You’re looking to make a positive impact on the world in your own way. A compost bin is an easy way to start, and it’s estimated that composting can reduce the amount of waste in our landfills by up to 24 percent. While you can gather your homemade fertilizer without a bin, compost bins expedite the composting process from several years down to a few months or less. Along with speeding up your process, your compost tumbler will hide that mound of organic waste behind a friendly-looking exterior. If you’re looking for an outdoor composter or a kitchen compost bin, here are some tips to get you started.
What should my compost bin be made of?
Possibly the best material for your composter is a dark-colored plastic. Since composting requires heat and moisture, dark plastic compost bins are a perfect choice. If you’re concerned about how a large plastic bin might look perched in your backyard, a wooden bin is a close second. However, you’ll want to make sure your wooden composter is built with rot-resistant wood, such as cedar, and not with pressure-treated materials, which might contain toxins.
Should I buy a small composter or a larger one?
The size of your kitchen compost bin depends on how much organic waste you need to turn into nutrient-rich fertilizer. Keep in mind, the larger your bin is, the more difficult it can be to rotate. Some bins come in the form of a compost tumbler, which features an easy-to-operate tumbling mechanism that flips your composting materials over for you. Tumblers tend to be small, and since small bins may be prone to drying out, you should keep a close eye on their moisture levels.
Are there any other compost tumbler features I should look for?
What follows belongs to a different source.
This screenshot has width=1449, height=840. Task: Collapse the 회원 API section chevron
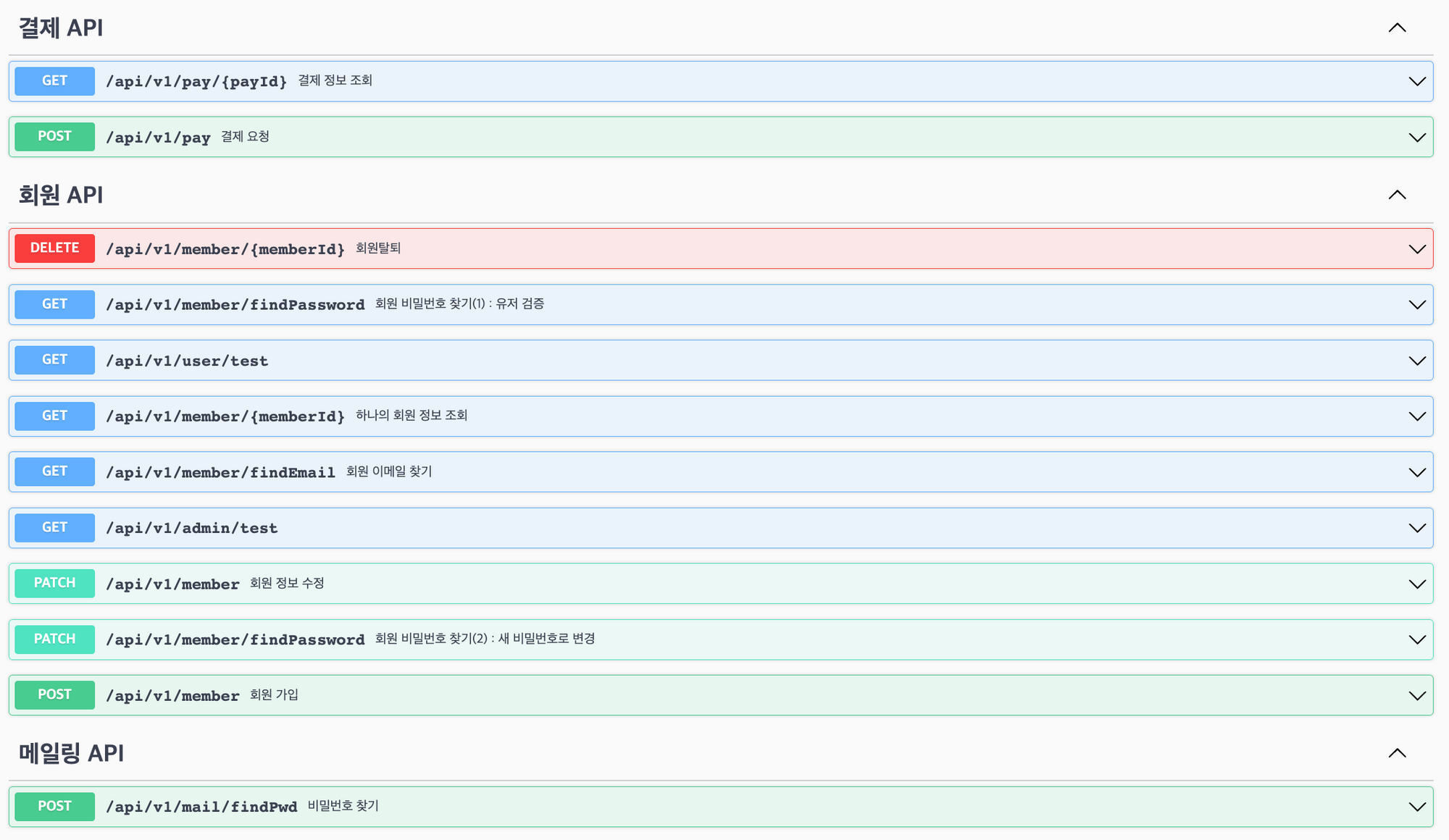(1397, 195)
Take a look at the shape of your bin. Round bins are best, since heat and moisture can spread evenly throughout their contents, reducing the chance of having cold corners. Also pay attention to how much ventilation is present. Compost bins should feature dozens of small holes to increase air circulation. While this may seem counterintuitive, remember that the microorganisms working to break down your organic matter require oxygen to function. However, make sure your bin’s air circulation slits aren’t large enough for pests like rodents and raccoons to get in.